BEGIN

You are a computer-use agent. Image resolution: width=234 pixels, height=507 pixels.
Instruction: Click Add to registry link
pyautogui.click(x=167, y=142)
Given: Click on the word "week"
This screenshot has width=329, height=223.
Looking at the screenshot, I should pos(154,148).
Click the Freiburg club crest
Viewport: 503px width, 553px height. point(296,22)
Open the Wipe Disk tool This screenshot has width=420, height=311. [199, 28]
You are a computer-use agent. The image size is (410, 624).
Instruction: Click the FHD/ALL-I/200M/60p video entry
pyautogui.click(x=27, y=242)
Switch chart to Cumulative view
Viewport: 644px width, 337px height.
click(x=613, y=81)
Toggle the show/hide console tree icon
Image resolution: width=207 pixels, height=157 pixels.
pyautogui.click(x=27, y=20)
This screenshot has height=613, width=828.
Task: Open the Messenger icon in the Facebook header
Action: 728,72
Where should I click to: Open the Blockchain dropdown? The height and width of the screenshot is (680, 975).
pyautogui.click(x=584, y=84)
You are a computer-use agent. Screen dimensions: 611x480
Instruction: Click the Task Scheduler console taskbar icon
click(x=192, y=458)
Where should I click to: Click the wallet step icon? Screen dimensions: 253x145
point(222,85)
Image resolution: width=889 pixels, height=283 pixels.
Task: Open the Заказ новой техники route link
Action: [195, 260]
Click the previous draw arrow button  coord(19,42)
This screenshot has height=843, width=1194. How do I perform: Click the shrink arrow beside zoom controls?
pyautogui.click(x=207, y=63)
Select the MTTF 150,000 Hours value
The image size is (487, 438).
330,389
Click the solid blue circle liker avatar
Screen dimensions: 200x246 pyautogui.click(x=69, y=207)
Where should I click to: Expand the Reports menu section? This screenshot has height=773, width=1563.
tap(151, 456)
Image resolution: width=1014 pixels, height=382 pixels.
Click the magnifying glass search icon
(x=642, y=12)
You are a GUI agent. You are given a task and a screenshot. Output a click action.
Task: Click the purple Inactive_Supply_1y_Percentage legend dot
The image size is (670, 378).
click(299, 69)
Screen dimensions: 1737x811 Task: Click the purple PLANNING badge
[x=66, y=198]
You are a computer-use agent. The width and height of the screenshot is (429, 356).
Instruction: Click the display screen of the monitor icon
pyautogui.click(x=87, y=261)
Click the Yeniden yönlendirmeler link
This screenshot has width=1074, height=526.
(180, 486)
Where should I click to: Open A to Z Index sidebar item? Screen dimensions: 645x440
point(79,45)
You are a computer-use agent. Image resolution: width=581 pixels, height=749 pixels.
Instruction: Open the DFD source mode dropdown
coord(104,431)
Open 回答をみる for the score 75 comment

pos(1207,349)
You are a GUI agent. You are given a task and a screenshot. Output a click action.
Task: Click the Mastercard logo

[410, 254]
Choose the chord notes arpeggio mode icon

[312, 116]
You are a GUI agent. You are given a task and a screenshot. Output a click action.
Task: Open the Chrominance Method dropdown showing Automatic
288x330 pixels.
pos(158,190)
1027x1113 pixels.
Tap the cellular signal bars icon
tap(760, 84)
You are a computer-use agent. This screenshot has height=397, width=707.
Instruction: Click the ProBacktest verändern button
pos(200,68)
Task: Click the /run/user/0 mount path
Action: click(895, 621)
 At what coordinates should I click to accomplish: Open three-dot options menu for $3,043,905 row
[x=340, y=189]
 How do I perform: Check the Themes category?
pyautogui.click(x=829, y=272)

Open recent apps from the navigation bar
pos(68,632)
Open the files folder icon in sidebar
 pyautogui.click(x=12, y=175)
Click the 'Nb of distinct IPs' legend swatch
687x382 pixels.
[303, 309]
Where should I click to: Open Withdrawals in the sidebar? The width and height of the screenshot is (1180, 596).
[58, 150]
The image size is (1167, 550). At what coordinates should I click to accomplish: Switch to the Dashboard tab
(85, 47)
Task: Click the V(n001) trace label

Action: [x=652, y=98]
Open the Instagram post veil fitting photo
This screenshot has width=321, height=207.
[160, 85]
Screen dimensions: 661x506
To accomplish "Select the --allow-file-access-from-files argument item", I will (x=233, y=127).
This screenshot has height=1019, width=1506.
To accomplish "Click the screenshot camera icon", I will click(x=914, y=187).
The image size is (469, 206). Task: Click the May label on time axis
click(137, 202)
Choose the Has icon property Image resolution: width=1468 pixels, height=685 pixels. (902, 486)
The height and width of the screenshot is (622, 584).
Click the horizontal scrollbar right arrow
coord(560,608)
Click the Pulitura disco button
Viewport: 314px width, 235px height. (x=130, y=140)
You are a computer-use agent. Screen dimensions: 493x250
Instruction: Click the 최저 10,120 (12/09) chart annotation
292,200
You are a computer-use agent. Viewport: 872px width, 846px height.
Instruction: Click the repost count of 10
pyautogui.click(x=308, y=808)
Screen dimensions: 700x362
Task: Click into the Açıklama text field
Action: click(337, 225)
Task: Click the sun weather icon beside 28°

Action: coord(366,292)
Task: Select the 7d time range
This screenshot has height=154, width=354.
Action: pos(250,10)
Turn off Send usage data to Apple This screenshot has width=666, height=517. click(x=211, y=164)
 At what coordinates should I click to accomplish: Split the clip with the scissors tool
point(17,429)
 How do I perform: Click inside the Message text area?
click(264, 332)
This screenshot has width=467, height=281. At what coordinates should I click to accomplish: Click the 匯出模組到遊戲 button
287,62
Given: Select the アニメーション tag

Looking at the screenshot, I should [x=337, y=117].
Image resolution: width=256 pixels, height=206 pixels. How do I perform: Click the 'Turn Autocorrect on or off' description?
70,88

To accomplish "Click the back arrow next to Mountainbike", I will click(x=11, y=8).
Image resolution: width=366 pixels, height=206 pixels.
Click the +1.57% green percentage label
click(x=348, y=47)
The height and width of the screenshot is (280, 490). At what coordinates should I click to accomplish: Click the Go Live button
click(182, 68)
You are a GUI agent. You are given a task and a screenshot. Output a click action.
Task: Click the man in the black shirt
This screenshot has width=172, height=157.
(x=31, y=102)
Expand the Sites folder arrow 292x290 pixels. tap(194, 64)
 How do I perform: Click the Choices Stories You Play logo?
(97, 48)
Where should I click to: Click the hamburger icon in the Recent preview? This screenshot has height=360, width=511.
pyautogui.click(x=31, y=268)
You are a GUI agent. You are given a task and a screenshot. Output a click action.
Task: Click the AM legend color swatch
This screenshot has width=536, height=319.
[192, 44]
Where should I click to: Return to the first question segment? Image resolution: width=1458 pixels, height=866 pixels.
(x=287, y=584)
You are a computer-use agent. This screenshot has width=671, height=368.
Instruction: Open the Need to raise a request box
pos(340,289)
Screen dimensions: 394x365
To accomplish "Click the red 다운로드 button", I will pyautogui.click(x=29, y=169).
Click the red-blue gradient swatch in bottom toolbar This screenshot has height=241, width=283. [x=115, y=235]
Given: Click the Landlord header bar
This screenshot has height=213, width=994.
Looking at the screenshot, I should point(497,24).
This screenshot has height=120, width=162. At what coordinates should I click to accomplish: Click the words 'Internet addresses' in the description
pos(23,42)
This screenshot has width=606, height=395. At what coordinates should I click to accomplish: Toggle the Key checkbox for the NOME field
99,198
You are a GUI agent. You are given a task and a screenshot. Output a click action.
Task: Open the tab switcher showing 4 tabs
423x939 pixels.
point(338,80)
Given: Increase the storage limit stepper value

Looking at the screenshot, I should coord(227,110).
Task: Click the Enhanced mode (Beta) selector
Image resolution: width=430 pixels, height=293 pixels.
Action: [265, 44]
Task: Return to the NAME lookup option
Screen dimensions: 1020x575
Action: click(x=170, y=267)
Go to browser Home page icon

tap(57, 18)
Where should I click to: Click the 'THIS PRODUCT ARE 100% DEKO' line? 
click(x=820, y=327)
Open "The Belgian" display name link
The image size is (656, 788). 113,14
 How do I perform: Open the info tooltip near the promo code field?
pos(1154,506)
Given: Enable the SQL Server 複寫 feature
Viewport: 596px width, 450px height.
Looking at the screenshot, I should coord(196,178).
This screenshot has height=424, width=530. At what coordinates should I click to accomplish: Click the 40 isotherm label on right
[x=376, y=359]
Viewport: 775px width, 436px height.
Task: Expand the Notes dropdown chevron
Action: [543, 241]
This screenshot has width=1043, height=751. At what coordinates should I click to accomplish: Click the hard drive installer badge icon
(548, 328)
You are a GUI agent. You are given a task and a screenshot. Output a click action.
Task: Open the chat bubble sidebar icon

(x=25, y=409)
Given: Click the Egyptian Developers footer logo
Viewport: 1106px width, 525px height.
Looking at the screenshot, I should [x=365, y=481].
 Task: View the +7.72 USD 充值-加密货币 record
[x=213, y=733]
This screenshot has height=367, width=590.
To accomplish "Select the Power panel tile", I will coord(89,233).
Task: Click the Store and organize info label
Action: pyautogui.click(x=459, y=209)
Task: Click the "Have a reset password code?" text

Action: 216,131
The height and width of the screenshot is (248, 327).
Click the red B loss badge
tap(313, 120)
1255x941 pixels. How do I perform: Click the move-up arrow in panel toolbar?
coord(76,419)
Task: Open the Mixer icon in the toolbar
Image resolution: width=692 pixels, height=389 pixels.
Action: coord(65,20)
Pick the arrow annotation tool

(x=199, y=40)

END

What this task involves >>
Some of the data mentions "showing". Copy every line where it does.

Response box >>
Task: Open the Chrominance Method dropdown showing Automatic
Task: Open the tab switcher showing 4 tabs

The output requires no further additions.